Чувства, которые он подавлял долгие годы, бурлили в нем, и забытый гнев жег его ударами огненных плетей. Какой же он был дурак — укрылся от мира, копаясь в земле, словно какой-нибудь потный крестьянин!
Он шагнул к доспехам, стоявшим с правого края, и рука его сомкнулась на рукояти слоновой кости. Одним плавным движением он обнажил клинок, и сладкая дрожь пронизала его тело. Клинок был из стали-серебрянки, острый как бритва и идеально уравновешенный. Он повернулся к настоятелю и на месте прежнего господина увидел старика со слезящимися глазами.
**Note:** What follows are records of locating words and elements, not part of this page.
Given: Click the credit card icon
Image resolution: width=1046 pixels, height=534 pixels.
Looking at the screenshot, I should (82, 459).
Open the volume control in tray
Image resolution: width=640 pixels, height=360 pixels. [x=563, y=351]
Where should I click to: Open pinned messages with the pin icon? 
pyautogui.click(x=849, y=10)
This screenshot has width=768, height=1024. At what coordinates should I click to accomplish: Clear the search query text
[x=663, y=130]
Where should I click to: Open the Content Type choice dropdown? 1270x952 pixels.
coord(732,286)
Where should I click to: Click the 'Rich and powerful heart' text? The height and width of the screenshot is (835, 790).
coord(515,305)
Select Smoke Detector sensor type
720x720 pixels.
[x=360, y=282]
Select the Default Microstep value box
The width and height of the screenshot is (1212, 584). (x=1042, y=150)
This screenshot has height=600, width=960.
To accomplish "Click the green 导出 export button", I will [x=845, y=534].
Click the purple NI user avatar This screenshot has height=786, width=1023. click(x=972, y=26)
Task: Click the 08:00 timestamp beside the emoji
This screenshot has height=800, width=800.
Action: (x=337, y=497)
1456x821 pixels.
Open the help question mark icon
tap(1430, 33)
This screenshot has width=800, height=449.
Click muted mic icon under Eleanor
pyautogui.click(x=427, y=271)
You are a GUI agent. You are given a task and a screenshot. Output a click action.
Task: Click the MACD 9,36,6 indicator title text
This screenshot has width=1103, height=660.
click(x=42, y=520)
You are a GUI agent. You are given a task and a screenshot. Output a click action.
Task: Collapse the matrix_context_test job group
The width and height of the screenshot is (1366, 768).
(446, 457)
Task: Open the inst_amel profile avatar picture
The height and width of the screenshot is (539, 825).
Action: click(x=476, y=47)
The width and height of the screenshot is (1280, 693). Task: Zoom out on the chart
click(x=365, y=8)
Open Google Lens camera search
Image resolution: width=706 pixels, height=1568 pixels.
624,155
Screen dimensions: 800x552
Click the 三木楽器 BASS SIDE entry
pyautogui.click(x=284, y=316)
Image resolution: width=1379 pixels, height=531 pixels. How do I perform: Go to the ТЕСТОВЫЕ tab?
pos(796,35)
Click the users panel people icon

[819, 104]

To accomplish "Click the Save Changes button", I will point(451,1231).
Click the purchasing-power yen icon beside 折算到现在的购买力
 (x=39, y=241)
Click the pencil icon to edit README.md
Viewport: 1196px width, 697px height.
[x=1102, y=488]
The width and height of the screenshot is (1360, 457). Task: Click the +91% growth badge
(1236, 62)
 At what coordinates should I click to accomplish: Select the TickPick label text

— Этот твой поход, он имеет какое-то отношение к Тенаке-хану?
— Да, сын мой.
— Не называй меня так, монах! Никогда не называй. Я не виню тебя — я сам был дураком, когда поверил тебе. Ладно, я пойду с твоими монахами, но только чтобы помочь моим друзьям. И не дерзай командовать мною.
— Я никак не смогу командовать тобой, Декадо, — особенно теперь, когда ты выбрал свои доспехи.
— Мои доспехи?
— Узнаешь ли ты руну на шлеме?
— Это старинная цифра «один».
— Эти доспехи носил Сербитар. Теперь их будешь носить ты.
— Но ведь он был главой Тридцати?
— Как и ты.
— Вот, значит, каков мой жребий — возглавить сборище монахов, которым вздумалось поиграть в войну. Прекрасно — с чувством юмора у меня все в порядке.
Декадо расхохотался. Настоятель прикрыл глаза и вознес безмолвную молитву — за смехом он слышал крик страдающей души. Отчаяние охватило старого священника, и он вышел из комнаты, преследуемый раскатами безумного смеха.
«Что ты натворил, Абаддон?» — спросил он себя.
Со слезами на глазах он вошел в свою келью и упал на колени.
Декадо нетвердым шагом вернулся в свой огород и недоуменно воззрился на ровные ряды растений, аккуратные изгороди и тщательно подстриженные кусты.
Он пинком отворил дверь своей хижины.
Менее часа назад она была его домом — домом, который он любил. Здесь он познал душевный покой.
Теперь она показалась ему грязной хибарой — он вышел и побрел в свой цветник. На белой розе появилось три новых бутона. В гневе Декадо схватился за куст, чтобы вырвать его с корнем, — и медленно разжал руку. Ни один шип не поранил его. Очень осторожно он разгладил смятые листья — и рыдания, сотрясшие его грудь, излились в слова:
— Прости меня.
Тридцать седлали коней в нижнем дворе. Лошади еще не облиняли после зимних стуж — это была крепкая горная порода, быстрая, как ветер. Декадо выбрал себе гнедую кобылу, быстро оседлал ее и сел верхом, по обычаю «Дракона» расправив позади свой белый плащ. Доспехи Сербитара пришлись ему впору, как никакие другие; они облегали его, точно вторая кожа.
Настоятель Абаддон сел на гнедого мерина и подъехал к Декадо.
Декадо наблюдал за монахами, молча рассаживавшимися по коням, — и не мог не признать, что они проделывают это ловко. Каждый расправил свой плащ точно так же, как Декадо. Абаддон с грустью поглядывал на своего бывшего ученика. Декадо гладко выбрился и стянул свои длинные темные волосы на затылке. Глаза его блестели, на губах играла легкая насмешливая улыбка.